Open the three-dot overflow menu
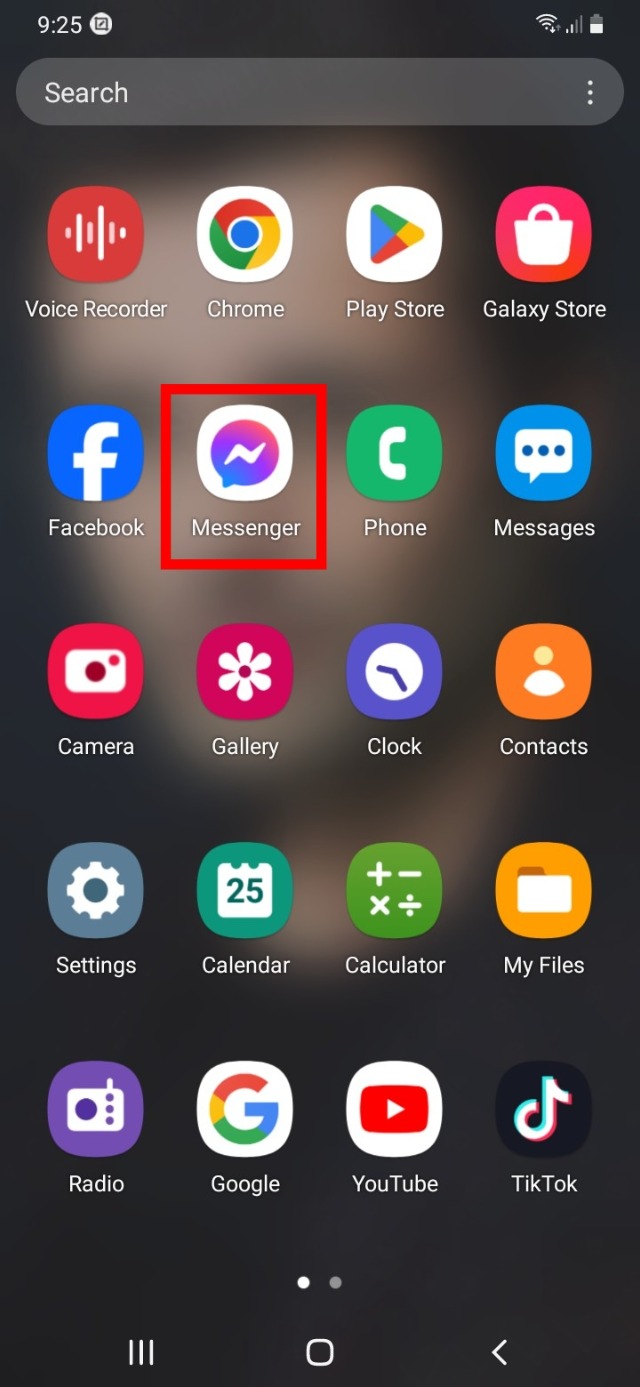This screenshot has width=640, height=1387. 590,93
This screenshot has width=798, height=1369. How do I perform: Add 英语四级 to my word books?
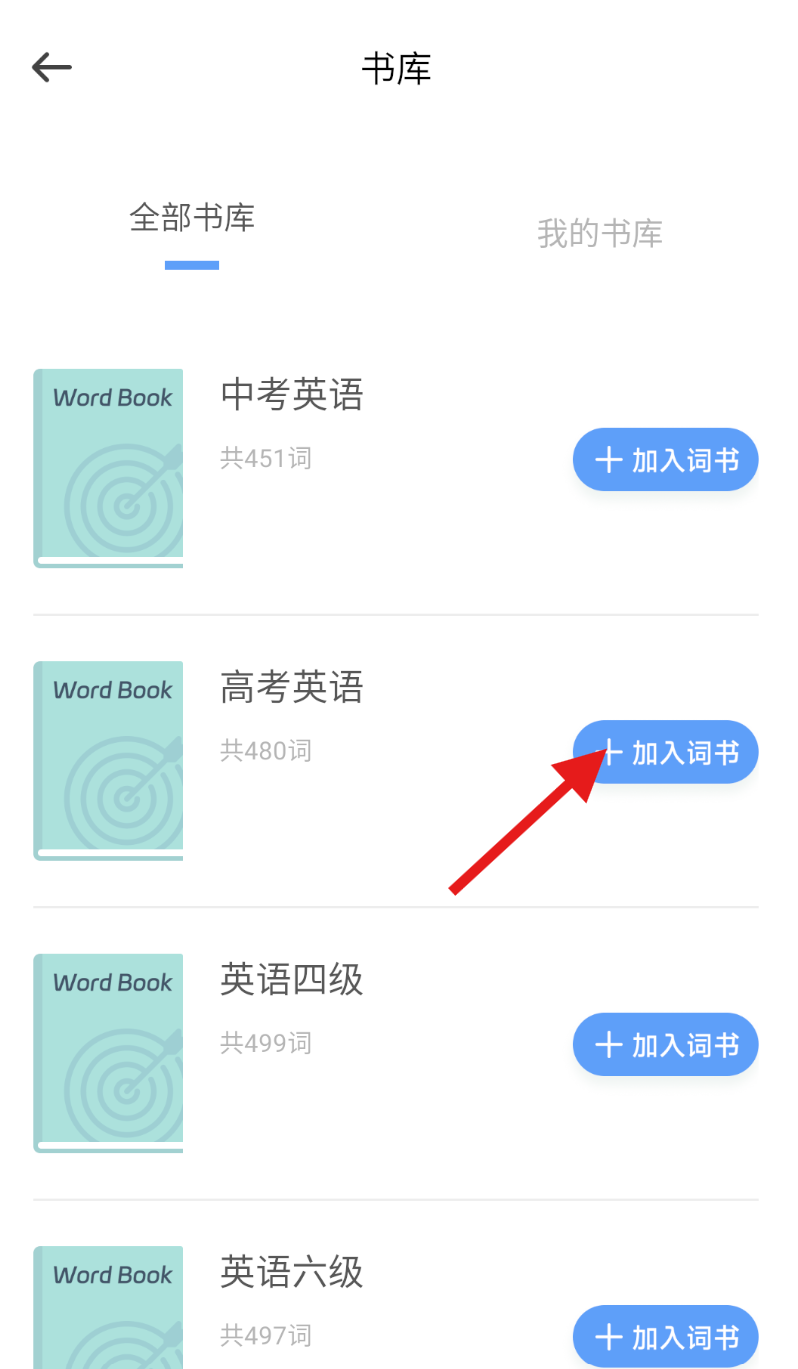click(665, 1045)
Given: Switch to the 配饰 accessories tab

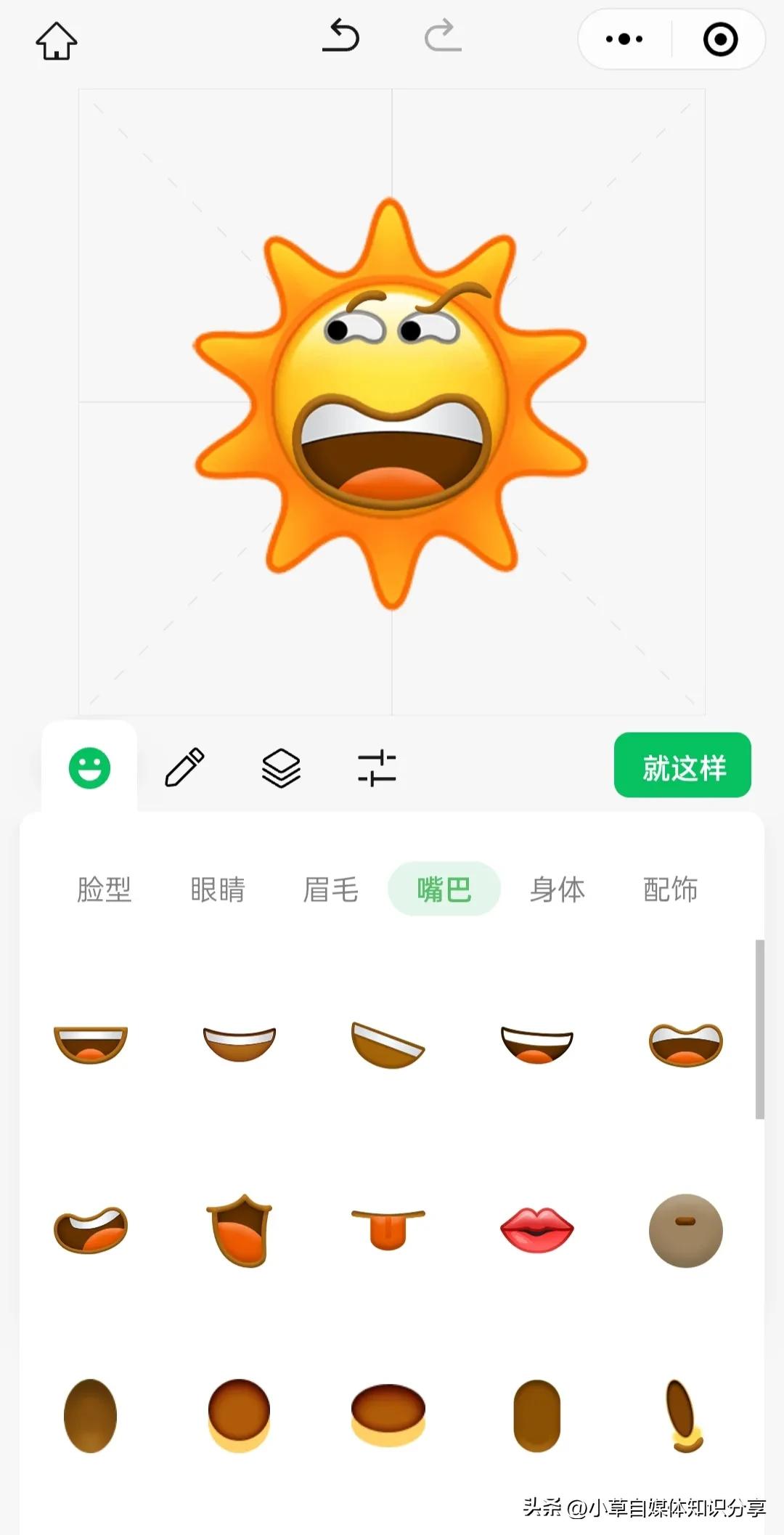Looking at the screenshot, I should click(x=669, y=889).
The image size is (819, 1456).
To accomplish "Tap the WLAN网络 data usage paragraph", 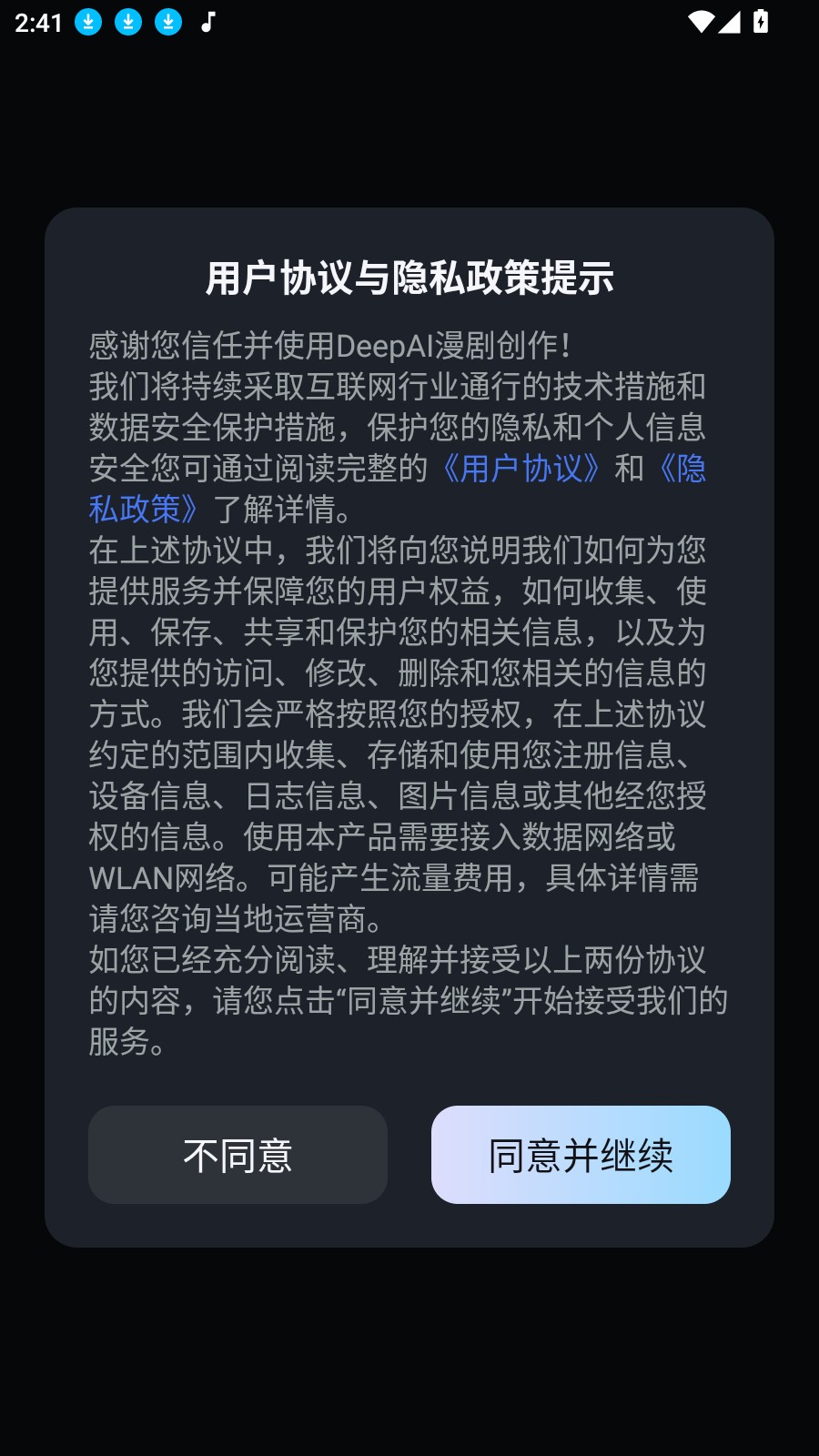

#####

INSTRUCTIONS TO FOLLOW
Copy out everything from the line containing "The image size is (819, 1456)." down to the end of the items, word for word, with the pictures left out.

THE OUTPUT
The image size is (819, 1456).
To accomplish "Tap the WLAN网络 data usage paragraph", 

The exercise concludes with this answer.